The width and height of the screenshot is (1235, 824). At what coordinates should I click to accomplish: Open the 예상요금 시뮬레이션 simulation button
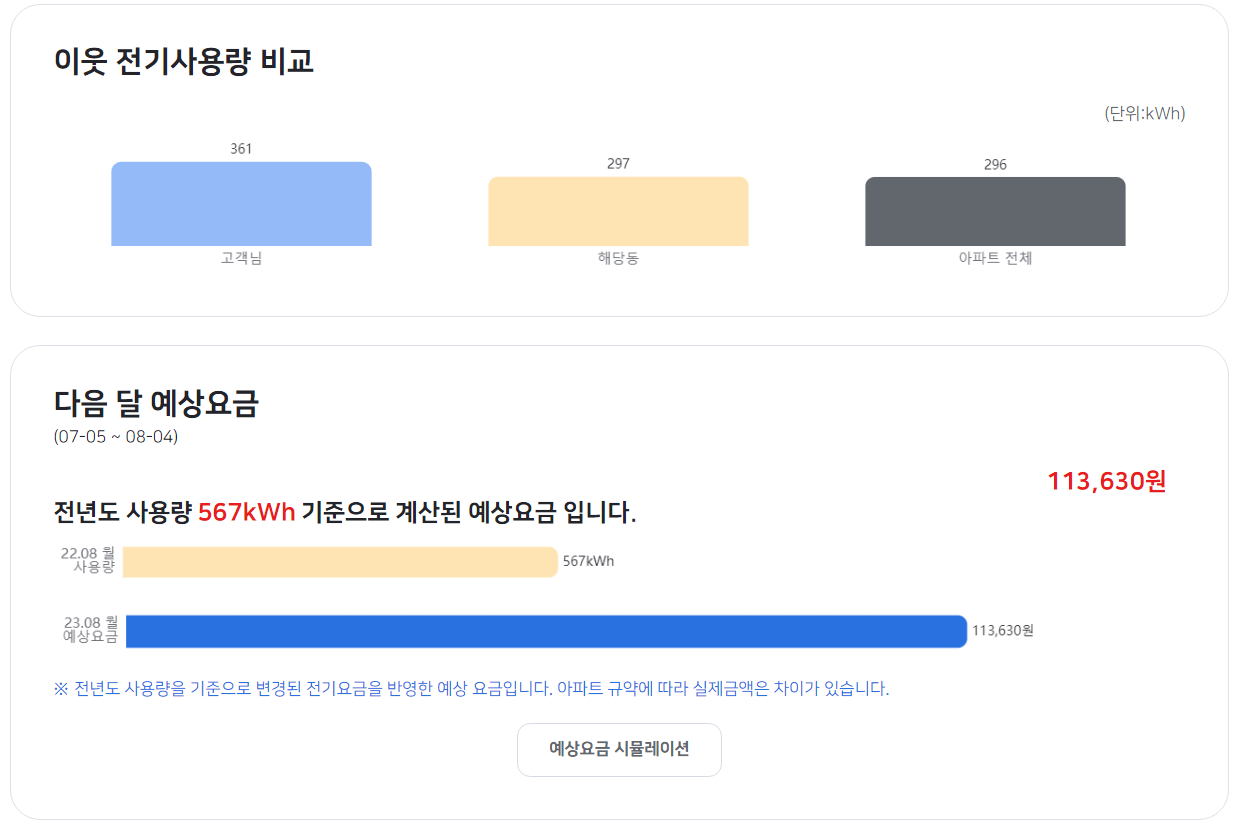click(619, 749)
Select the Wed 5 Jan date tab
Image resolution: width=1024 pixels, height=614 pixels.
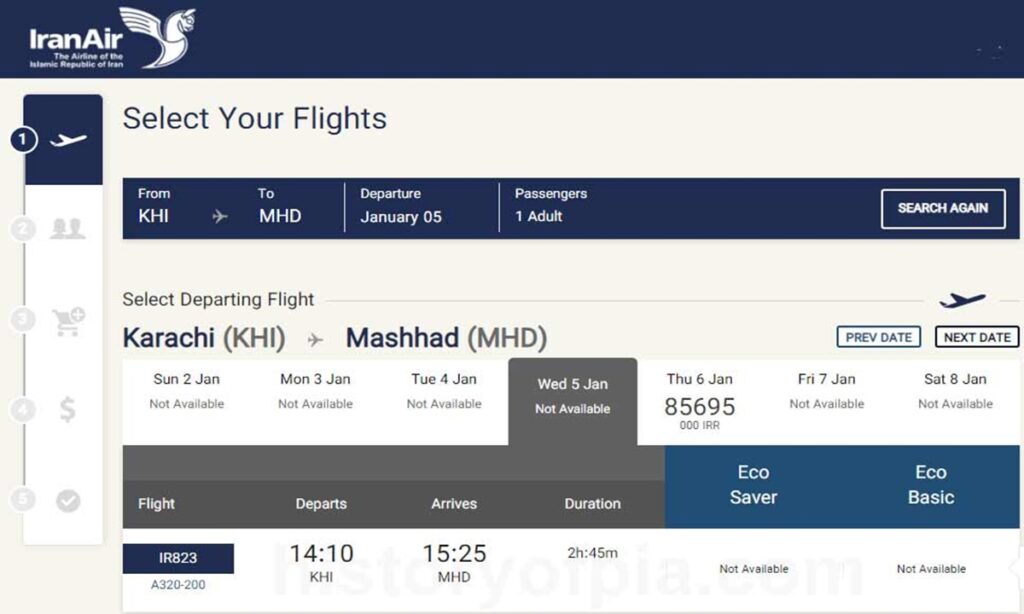pyautogui.click(x=573, y=402)
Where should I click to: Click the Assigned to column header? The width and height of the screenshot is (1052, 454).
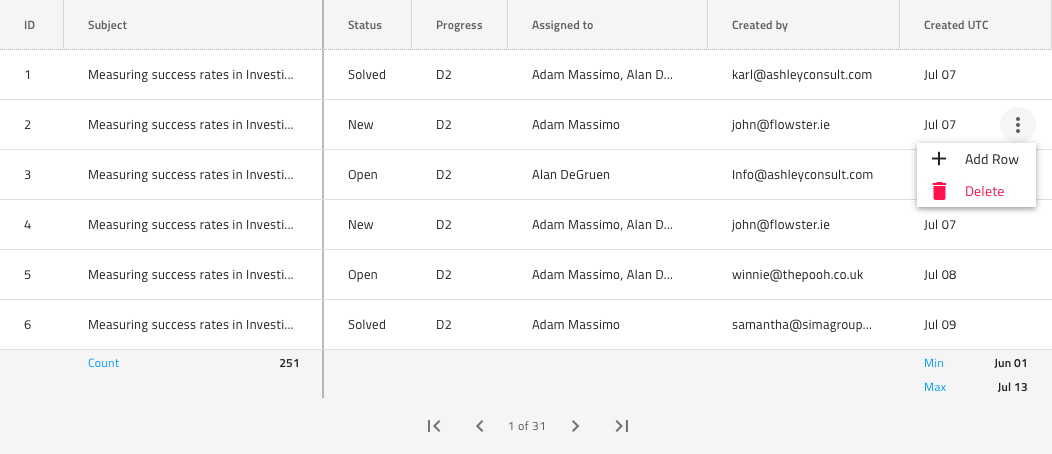(570, 25)
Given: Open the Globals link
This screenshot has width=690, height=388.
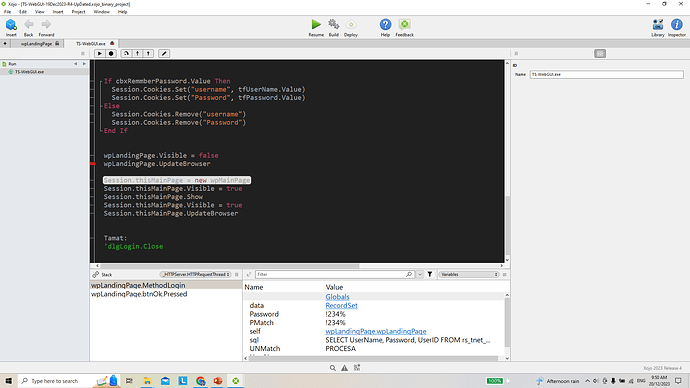Looking at the screenshot, I should pyautogui.click(x=337, y=297).
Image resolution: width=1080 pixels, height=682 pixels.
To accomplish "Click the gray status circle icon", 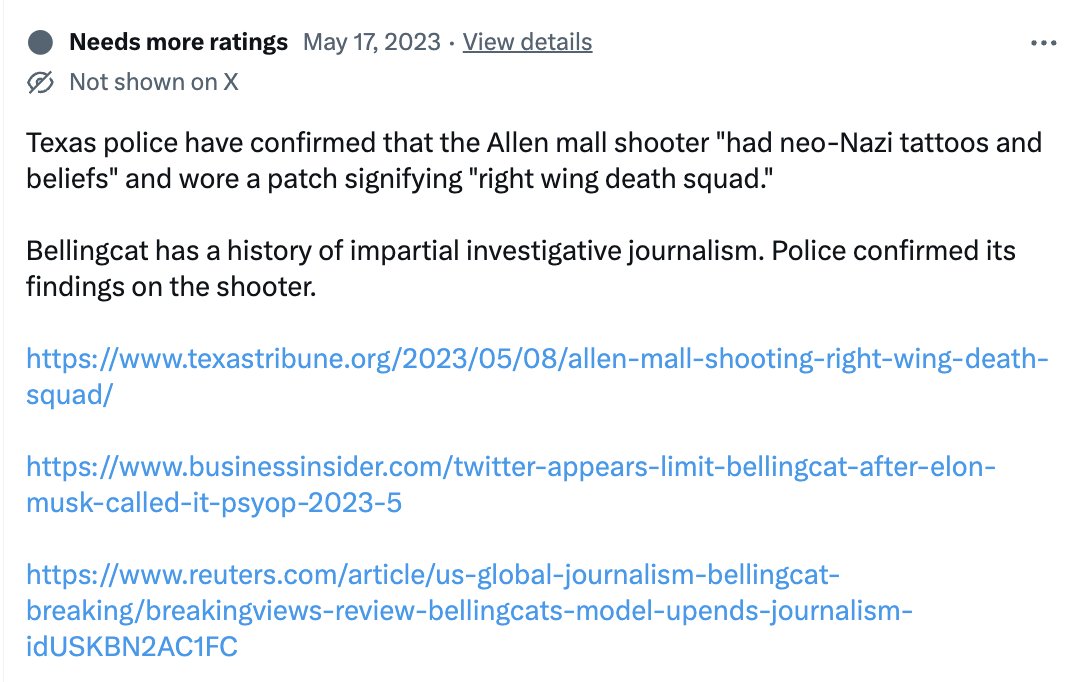I will tap(40, 43).
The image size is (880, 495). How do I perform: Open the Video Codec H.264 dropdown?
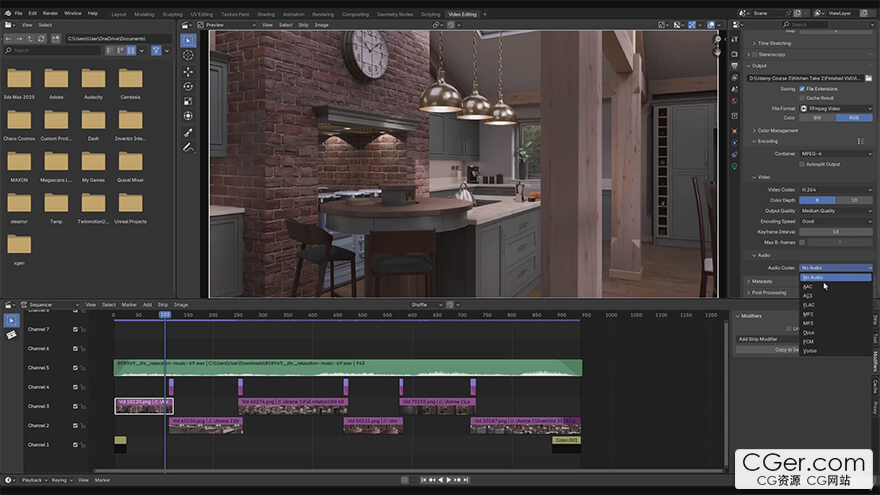point(834,189)
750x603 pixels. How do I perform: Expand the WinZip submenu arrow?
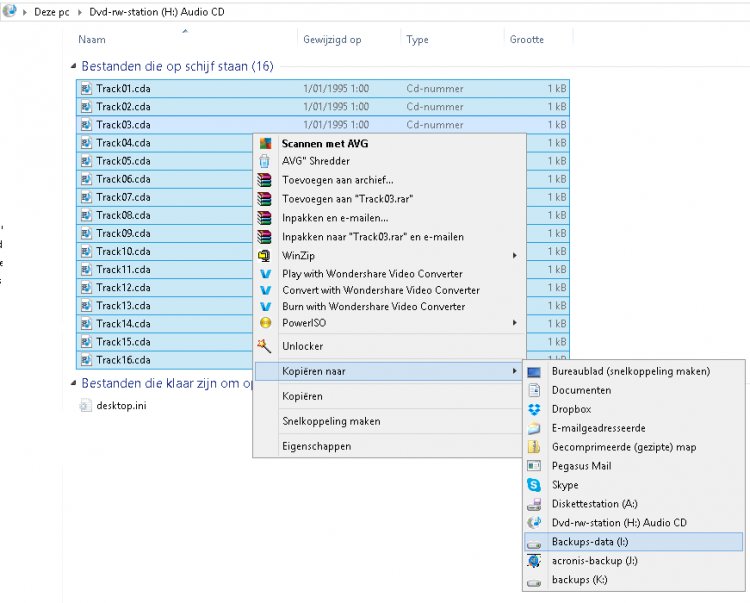pyautogui.click(x=515, y=256)
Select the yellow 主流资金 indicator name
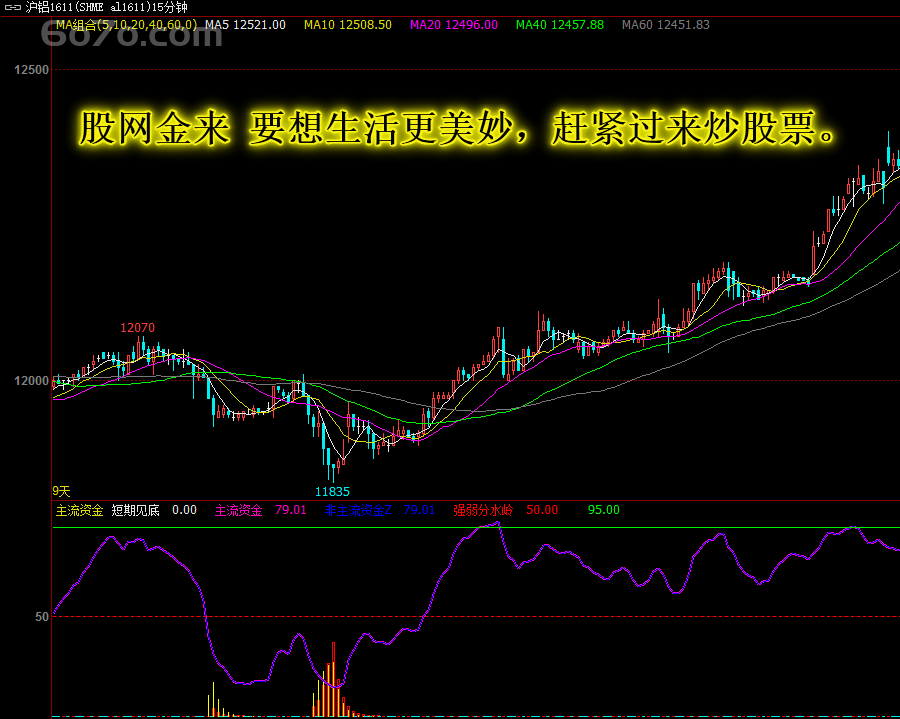Viewport: 900px width, 719px height. click(x=80, y=510)
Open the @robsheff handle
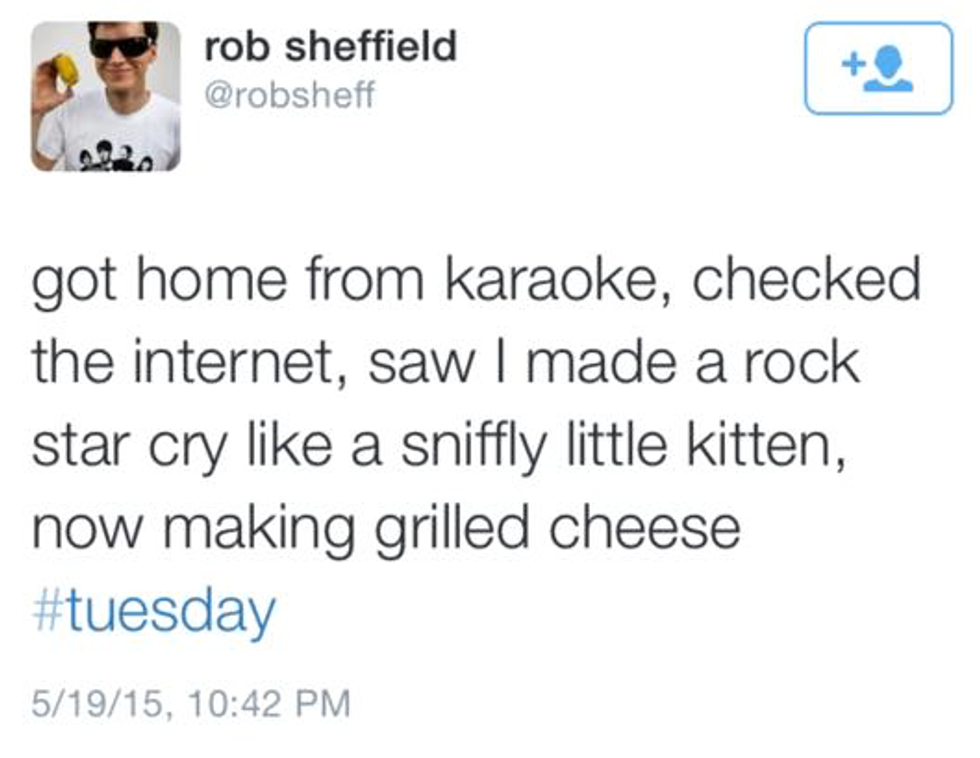This screenshot has width=980, height=758. coord(289,96)
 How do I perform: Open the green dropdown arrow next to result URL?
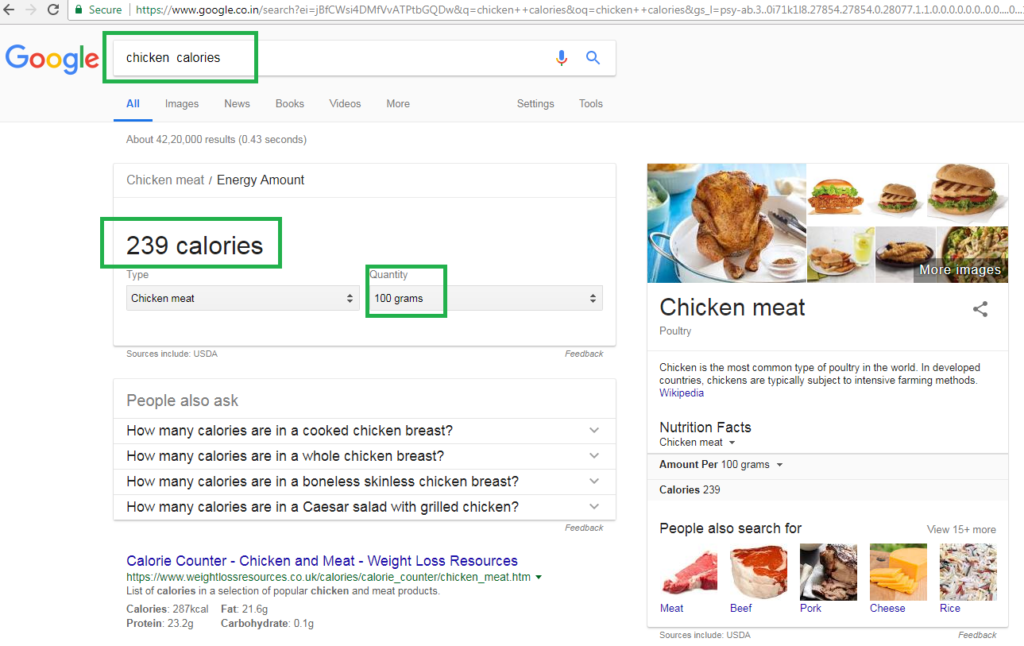538,577
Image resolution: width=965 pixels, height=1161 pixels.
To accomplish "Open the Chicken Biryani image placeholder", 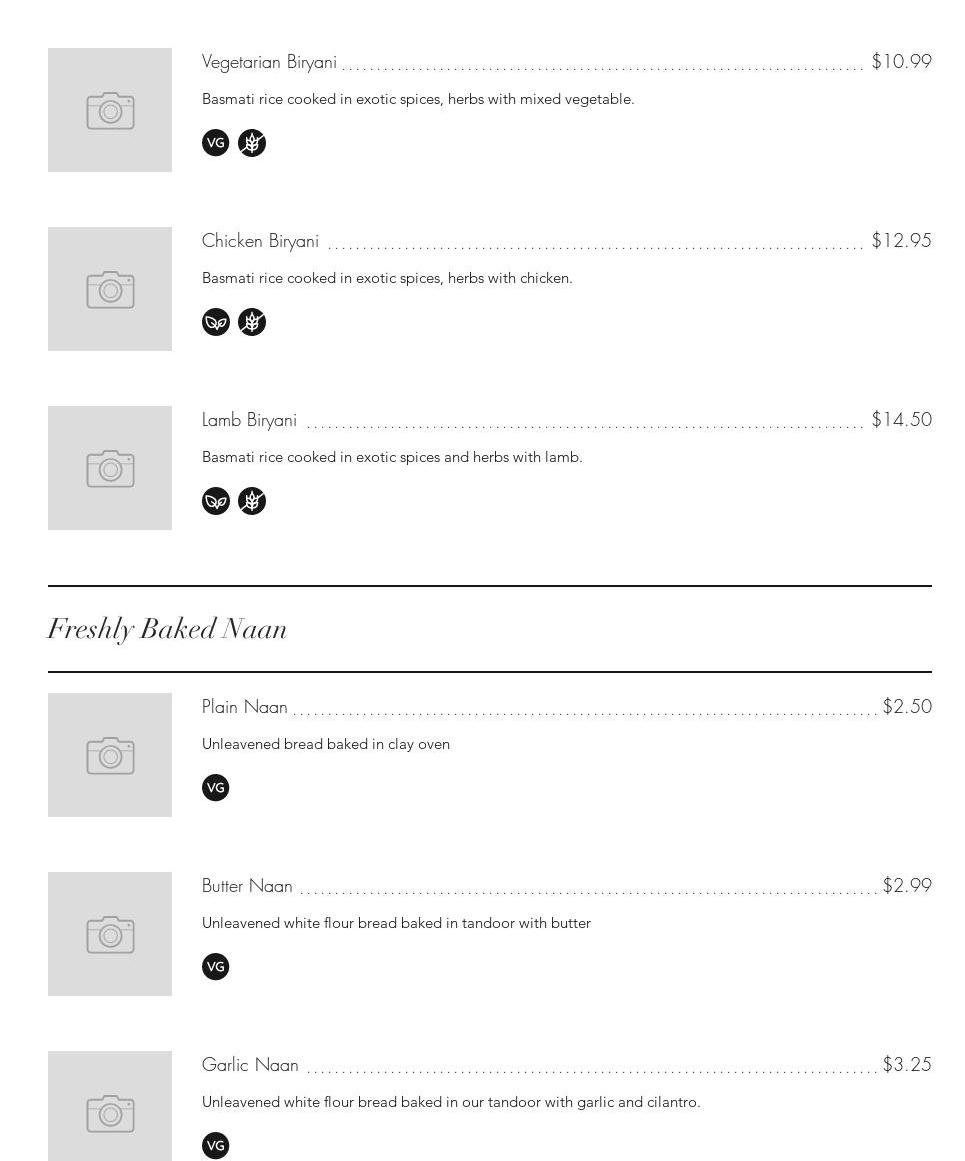I will tap(110, 289).
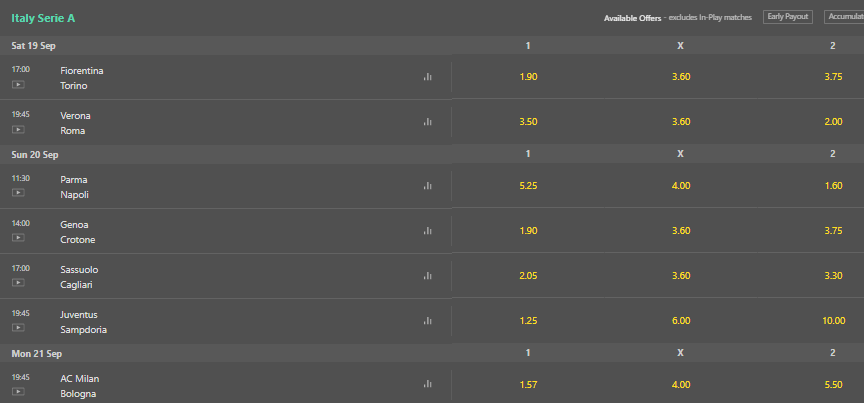Image resolution: width=864 pixels, height=403 pixels.
Task: Click live stream icon for AC Milan match
Action: tap(18, 391)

........

## What is needed:
In the entries above, find the line that contains "Open the @robsheff handle" and the line that contains "Image resolution: width=965". Reproduce exactly those two lines and every line between them, but not the pictures.

## Written response:
Open the @robsheff handle
This screenshot has width=980, height=758. coord(289,96)
 How do I perform: Open the green dropdown arrow next to result URL?
538,577
Image resolution: width=965 pixels, height=1161 pixels.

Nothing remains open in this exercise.